-- Task details --
The answer is the line that contains "Given: Collapse the Cookies tree node" followed by every later line of the entries below, each repeated exactly, and nothing else.

-- Records provided --
#####

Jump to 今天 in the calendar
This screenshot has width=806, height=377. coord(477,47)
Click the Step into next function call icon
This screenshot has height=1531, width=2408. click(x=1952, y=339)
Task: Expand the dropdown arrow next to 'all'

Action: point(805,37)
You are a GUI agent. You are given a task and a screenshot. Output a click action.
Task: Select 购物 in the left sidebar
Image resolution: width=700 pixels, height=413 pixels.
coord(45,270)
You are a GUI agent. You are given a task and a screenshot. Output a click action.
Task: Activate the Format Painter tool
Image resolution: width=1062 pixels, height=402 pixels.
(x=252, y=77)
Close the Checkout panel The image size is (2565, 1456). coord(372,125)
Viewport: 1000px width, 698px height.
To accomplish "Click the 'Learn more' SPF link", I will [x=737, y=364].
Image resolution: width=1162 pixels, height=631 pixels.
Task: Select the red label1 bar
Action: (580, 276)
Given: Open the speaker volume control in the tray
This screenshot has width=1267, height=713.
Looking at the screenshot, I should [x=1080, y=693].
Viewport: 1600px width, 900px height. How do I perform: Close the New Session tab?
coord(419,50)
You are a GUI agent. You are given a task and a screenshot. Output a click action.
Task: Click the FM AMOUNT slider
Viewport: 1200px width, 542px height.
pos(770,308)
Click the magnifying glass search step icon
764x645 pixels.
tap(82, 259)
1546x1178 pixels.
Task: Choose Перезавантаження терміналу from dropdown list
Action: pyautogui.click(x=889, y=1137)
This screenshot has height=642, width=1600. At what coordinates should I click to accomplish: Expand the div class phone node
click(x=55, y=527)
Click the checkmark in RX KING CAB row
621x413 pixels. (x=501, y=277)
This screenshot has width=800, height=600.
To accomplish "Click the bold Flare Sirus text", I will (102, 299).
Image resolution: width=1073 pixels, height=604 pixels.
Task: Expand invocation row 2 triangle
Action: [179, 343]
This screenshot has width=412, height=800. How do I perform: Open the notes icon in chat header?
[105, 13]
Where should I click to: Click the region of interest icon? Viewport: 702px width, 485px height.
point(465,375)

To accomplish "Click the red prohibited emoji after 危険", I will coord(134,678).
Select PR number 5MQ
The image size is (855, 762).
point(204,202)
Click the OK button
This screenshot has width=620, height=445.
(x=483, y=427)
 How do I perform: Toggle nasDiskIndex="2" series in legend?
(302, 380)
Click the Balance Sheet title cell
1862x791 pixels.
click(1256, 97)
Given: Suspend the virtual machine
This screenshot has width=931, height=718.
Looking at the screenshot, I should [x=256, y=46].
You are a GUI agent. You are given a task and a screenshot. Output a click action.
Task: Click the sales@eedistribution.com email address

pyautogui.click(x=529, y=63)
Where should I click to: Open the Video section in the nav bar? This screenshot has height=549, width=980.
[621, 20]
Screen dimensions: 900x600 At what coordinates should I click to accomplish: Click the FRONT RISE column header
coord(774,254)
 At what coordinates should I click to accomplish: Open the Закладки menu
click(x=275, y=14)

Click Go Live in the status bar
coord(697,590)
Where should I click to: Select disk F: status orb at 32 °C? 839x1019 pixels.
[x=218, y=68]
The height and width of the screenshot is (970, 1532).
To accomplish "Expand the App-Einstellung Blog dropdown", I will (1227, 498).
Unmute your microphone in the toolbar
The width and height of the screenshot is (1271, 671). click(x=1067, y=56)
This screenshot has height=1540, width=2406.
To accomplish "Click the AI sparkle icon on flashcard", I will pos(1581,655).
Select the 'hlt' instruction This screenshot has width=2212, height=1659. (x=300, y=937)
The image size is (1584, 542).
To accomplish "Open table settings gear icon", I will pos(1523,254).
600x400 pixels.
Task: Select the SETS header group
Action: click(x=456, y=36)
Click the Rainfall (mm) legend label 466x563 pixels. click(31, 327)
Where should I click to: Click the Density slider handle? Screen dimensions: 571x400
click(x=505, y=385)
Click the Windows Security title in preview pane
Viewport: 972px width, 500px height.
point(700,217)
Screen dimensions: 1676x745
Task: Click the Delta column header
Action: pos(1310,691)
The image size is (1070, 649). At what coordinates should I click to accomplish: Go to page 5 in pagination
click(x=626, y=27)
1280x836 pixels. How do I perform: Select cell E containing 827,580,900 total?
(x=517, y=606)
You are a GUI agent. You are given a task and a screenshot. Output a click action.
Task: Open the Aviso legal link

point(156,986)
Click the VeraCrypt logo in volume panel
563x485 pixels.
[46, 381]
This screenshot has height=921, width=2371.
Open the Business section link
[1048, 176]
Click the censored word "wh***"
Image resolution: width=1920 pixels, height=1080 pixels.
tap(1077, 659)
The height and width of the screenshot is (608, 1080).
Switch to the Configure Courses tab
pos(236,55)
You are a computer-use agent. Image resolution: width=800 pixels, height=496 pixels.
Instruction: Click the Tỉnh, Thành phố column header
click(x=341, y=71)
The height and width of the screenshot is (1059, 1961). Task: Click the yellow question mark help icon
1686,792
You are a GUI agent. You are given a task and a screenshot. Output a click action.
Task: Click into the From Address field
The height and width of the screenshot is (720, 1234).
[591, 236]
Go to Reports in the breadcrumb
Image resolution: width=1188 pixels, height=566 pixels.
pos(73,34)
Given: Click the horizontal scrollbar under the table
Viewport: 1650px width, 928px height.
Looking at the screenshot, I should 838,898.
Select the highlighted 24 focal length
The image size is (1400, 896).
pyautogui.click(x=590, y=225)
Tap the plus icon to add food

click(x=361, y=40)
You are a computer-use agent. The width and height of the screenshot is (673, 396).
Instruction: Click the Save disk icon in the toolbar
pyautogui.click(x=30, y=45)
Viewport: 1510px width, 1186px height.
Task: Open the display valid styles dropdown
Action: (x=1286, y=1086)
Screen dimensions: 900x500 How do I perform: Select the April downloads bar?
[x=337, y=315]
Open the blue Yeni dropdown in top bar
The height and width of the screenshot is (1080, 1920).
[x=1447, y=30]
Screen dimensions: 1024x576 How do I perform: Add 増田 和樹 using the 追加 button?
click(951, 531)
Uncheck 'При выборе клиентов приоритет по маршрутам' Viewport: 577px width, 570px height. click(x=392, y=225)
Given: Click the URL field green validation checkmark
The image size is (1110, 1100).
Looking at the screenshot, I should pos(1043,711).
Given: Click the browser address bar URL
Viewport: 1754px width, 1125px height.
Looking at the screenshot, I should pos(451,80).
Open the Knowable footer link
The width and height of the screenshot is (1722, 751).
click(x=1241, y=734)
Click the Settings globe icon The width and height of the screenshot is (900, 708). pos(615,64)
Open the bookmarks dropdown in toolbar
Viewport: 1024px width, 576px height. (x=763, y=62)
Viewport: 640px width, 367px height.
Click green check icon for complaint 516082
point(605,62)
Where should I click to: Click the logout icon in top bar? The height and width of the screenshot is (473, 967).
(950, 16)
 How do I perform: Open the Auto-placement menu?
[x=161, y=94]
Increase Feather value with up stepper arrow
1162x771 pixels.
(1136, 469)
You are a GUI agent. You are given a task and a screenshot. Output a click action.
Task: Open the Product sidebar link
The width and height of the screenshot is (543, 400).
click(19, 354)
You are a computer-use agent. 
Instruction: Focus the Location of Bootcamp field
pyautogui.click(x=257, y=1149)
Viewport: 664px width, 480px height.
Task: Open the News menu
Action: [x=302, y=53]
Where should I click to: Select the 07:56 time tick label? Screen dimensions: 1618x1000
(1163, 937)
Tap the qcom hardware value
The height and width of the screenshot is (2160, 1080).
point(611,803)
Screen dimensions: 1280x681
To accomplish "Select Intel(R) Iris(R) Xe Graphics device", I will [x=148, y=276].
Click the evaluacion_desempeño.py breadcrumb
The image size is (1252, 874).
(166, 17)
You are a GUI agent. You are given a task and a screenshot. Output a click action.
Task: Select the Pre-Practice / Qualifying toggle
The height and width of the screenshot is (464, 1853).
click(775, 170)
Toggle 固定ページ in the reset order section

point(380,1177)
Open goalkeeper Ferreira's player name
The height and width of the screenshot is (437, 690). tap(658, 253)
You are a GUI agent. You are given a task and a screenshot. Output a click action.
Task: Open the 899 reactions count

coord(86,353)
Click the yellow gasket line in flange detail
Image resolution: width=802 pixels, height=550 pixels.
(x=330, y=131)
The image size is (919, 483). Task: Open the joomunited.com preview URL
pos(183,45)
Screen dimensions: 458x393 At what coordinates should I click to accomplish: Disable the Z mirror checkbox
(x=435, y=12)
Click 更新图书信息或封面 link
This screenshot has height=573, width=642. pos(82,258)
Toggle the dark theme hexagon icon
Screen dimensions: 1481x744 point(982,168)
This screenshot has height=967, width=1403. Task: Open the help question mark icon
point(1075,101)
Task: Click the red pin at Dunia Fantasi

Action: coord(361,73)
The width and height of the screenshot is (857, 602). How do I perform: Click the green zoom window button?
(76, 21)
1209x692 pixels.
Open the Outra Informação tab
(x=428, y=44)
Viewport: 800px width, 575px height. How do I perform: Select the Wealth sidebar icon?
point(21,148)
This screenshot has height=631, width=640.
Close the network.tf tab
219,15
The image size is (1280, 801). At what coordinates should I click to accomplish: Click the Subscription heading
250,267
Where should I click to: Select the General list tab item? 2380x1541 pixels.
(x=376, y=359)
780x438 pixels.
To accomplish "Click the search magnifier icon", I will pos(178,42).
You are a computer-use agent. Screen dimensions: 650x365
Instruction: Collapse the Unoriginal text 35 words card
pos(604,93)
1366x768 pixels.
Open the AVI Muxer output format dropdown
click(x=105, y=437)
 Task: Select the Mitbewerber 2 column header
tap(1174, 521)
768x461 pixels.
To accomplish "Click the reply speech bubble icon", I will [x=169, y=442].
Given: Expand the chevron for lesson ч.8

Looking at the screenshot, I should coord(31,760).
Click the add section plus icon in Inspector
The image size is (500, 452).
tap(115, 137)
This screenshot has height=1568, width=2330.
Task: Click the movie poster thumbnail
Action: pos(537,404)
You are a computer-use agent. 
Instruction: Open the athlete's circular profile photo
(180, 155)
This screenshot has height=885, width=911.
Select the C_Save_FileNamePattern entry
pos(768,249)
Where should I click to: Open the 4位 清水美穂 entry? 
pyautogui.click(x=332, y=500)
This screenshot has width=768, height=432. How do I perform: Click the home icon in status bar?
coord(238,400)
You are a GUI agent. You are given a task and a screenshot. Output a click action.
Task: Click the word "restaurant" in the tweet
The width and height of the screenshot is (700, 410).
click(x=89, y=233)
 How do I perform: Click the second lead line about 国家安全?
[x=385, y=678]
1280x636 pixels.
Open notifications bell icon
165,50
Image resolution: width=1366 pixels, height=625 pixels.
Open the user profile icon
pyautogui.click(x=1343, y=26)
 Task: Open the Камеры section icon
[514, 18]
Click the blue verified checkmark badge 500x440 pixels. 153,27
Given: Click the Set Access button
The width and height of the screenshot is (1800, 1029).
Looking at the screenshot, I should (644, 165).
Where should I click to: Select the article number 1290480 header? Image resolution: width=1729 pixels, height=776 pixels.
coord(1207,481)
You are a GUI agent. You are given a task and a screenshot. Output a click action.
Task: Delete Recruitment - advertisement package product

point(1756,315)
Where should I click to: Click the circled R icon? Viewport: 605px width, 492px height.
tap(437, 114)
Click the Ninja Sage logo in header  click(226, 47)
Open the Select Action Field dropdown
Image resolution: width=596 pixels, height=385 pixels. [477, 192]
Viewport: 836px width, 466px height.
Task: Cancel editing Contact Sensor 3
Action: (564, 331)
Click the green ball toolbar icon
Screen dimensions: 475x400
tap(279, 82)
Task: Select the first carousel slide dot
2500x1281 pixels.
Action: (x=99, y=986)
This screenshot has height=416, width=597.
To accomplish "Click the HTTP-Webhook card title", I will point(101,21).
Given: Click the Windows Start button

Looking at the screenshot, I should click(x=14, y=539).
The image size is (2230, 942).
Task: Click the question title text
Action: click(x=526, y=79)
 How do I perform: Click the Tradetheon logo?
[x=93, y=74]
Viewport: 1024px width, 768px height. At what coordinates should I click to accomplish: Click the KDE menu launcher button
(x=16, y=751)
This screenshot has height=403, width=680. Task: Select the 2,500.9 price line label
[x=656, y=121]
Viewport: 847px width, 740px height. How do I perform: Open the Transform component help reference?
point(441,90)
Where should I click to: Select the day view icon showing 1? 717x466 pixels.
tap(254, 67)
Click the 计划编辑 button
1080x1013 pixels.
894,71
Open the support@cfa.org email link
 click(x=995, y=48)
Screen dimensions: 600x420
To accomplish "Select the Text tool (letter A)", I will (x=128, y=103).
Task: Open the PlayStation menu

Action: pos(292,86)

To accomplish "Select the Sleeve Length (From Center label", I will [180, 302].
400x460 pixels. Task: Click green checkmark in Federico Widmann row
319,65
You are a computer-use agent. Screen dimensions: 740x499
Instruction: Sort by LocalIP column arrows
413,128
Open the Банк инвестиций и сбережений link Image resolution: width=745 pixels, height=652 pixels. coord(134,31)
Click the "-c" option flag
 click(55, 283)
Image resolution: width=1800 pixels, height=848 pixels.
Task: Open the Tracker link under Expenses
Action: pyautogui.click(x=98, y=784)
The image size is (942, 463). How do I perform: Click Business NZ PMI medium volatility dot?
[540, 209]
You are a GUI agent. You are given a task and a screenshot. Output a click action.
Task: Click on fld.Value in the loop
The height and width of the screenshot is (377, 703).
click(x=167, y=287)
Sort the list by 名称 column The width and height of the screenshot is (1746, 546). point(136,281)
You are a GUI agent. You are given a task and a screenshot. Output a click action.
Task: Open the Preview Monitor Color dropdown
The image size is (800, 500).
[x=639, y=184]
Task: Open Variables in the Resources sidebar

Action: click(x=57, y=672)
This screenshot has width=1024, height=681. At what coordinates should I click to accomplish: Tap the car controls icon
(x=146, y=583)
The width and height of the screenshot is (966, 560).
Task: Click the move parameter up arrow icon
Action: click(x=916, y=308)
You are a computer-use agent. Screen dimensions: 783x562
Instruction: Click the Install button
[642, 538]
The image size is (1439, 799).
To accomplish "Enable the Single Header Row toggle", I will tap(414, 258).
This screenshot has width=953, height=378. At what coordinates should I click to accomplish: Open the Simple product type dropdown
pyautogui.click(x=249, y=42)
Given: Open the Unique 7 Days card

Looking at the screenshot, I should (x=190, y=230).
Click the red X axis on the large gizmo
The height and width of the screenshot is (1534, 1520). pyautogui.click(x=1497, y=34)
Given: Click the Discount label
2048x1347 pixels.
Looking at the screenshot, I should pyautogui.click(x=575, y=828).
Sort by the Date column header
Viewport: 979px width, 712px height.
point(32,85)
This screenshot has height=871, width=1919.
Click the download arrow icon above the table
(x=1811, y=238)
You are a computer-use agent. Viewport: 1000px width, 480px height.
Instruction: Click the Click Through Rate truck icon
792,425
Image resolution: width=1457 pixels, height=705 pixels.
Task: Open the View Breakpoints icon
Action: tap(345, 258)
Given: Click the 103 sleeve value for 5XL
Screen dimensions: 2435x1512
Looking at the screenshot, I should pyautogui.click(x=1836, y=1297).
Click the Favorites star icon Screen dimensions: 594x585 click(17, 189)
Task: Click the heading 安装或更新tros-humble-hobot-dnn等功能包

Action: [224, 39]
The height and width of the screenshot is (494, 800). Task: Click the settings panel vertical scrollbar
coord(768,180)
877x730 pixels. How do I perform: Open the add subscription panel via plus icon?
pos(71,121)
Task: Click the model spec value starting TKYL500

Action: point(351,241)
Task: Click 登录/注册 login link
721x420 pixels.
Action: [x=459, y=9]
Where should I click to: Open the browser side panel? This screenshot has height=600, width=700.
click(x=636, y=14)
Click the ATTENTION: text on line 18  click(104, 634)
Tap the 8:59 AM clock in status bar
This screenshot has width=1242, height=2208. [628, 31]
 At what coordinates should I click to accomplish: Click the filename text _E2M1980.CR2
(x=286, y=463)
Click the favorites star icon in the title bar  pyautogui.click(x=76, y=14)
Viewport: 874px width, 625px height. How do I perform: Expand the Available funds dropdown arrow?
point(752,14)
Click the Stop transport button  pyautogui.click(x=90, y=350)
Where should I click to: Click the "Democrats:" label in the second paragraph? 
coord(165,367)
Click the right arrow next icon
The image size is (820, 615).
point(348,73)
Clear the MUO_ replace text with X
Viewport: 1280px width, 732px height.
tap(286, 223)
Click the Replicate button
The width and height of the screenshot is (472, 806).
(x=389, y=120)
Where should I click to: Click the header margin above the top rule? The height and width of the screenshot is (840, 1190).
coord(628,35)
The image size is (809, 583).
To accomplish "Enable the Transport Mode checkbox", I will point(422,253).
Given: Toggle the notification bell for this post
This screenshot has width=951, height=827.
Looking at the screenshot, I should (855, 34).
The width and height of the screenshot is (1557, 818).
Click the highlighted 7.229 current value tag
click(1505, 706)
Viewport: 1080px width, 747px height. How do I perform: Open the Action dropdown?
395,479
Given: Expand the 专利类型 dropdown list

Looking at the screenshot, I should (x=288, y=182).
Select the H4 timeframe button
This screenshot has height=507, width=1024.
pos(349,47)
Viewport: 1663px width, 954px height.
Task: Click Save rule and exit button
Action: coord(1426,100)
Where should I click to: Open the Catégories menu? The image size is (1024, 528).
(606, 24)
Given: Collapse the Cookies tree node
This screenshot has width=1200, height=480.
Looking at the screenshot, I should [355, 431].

#####

-- Result below --
Given: Collapse the Cookies tree node
This screenshot has width=1200, height=480.
Looking at the screenshot, I should [355, 431].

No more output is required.